Interplay of Zeb2a, Id2a, and Batf3 regulates microglia and dendritic cell development in the zebrafish brain.

In vertebrates, the central nervous system (CNS) harbours various immune cells, including parenchyma microglia, perivascular macrophages, and dendritic cells, which act coordinatively to establish an immune network to regulate neurogenesis and neural function and to maintain the homeostasis of the CNS. Recent single cell transcriptomic profiling has revealed that the adult zebrafish CNS contains microglia, plasmacytoid dendritic cells (pDCs), and two conventional dendritic cells (cDCs), ccl35+ cDCs and cnn3a+cDCs. However, how these distinct myeloid cells are established in the adult zebrafish CNS remains incompletely defined.
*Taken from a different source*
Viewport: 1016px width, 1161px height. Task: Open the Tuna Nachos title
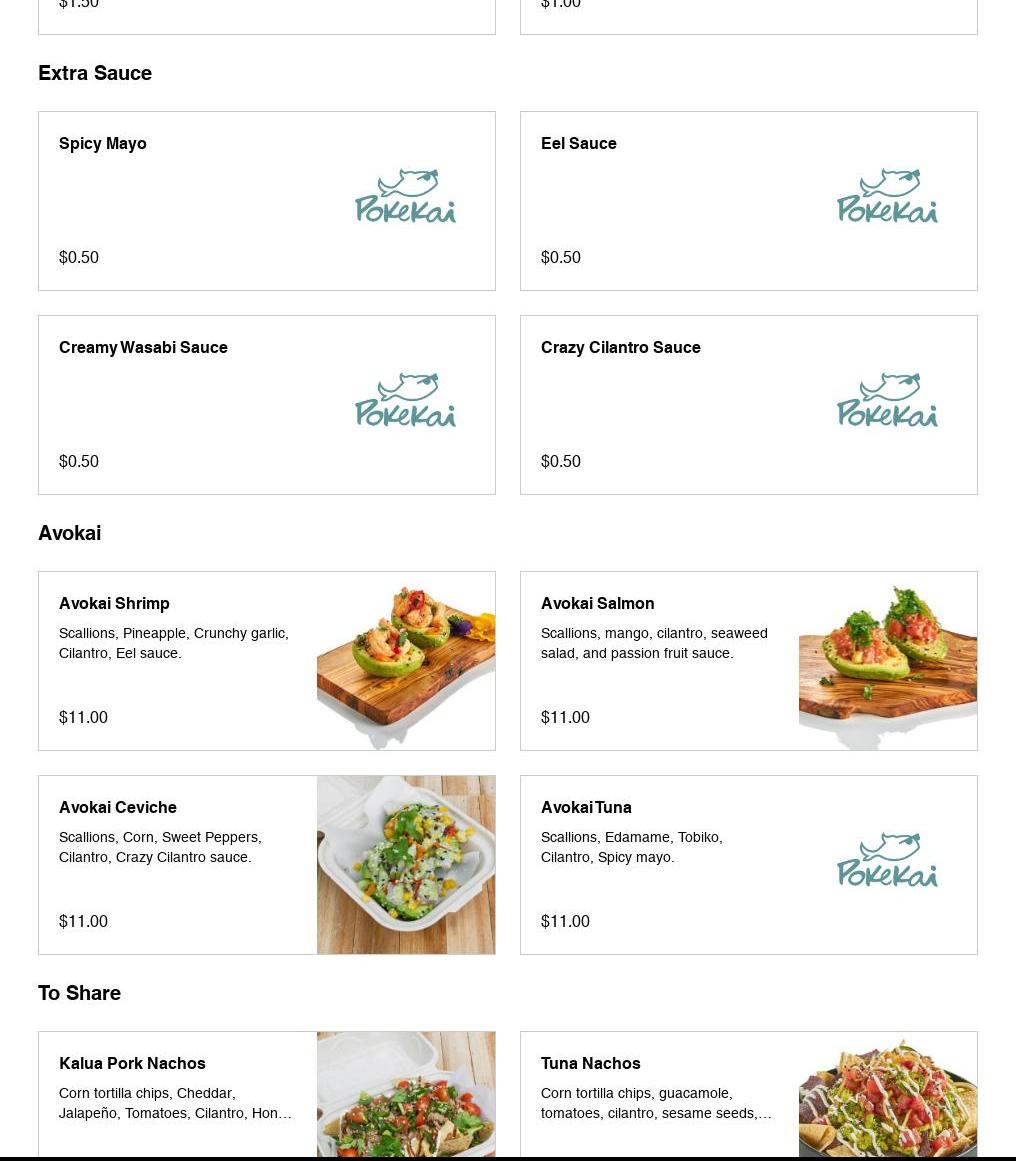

Here, we show that the inhibitor of DNA binding 2a (id2a) is essential for the development of pDCs and cDCs but is dispensable for the formation of microglia, whereas the basic leucine zipper ATF-like transcription factor 3 (batf3) acts downstream of id2a and is required exclusively for the formation of the cnn3a+ cDC subset. In contrast, the zinc finger E-box-binding homeobox 2a (zeb2a) promotes the expansion of microglia and inhibits the DC specification, possibly through repressing id2a expression. Our study unravels the genetic networks that govern the development of microglia and brain-associated DCs in the zebrafish CNS.